Required tasks:
**A.** From the RFC, reproduce the passage starting at "RFC 3123: Rustdoc: scrape" and ending at "project's examples/ directory.".
**B.** List every function, method, or macro that is called in the code snippet at the end of the RFC.

Passage:
____________
RFC 3123: Rustdoc: scrape code examples

tools (rustdoc)

Summary

This RFC proposes an extension to Rustdoc that automatically scrapes code examples from the project's examples/ directory.

Check out a live demo here: https://willcrichton.net/example-analyzer/warp/trait.Filter.html#method.and

Motivation

Code examples are an important tool for programmers to understand how a library works. Examples are concrete and contextual: they reference actual values rather than abstract parameters, and they show how to use a function in the context of the code around it.

As a parable of the value of examples, I recently did a small user study where I observed two Rust programmers learning to use the warp library for a basic task. Warp is designed around a generic Filter abstraction. Both participants found the documentation for Filter methods to be both imposing and too generic to be useful. For instance, Filter::and:

Rustdoc documentation for Filter::and in the warp crate

The repo authors also included a code example. But neither participant could understand the example because it lacked context.

Example code for Filter::and

The participant who was less familiar with Rust struggled to read the documentation and failed to accomplish the task. By contrast, the participant who was more familiar with Rust knew to look in the examples/ directory, where they found a wealth of examples for each function that complemented the documentation. For instance, rejection.rs shows the usage of and in combination with map:

let math = warp::path!("math" / u16);
let div_with_header = math
    .and(warp::get())
____________
Available data:
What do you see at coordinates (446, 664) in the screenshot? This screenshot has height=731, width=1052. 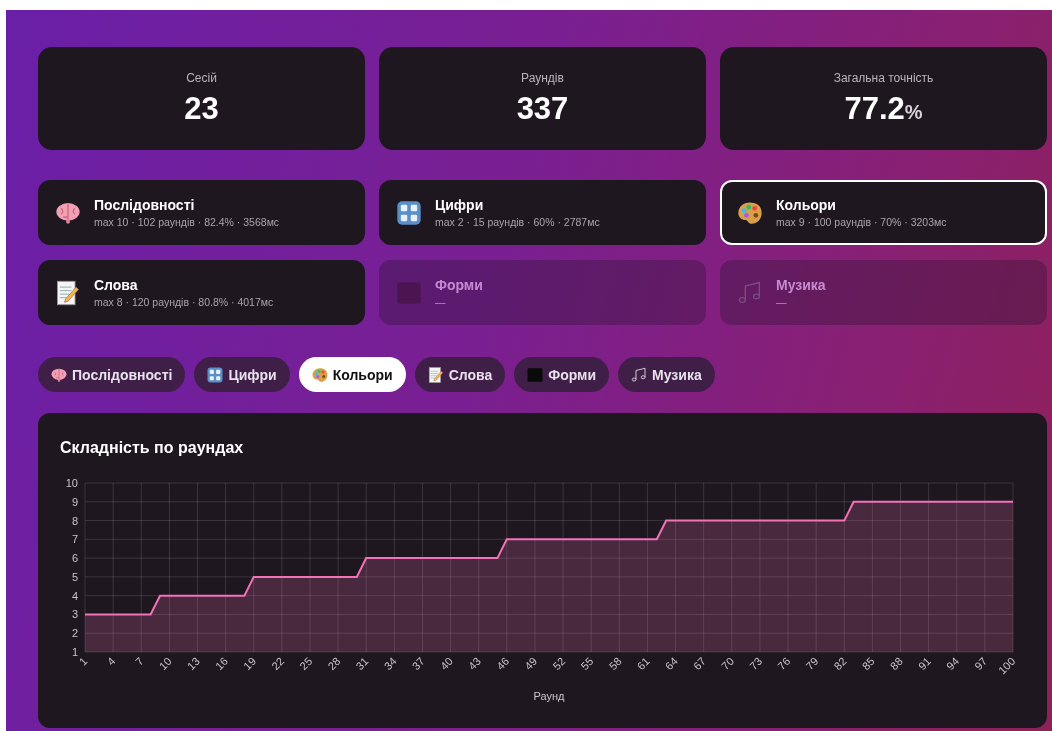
____________
Answers:
**A.**
RFC 3123: Rustdoc: scrape code examples

tools (rustdoc)

Summary

This RFC proposes an extension to Rustdoc that automatically scrapes code examples from the project's examples/ directory.

**B.**
warp::path!
and
warp::get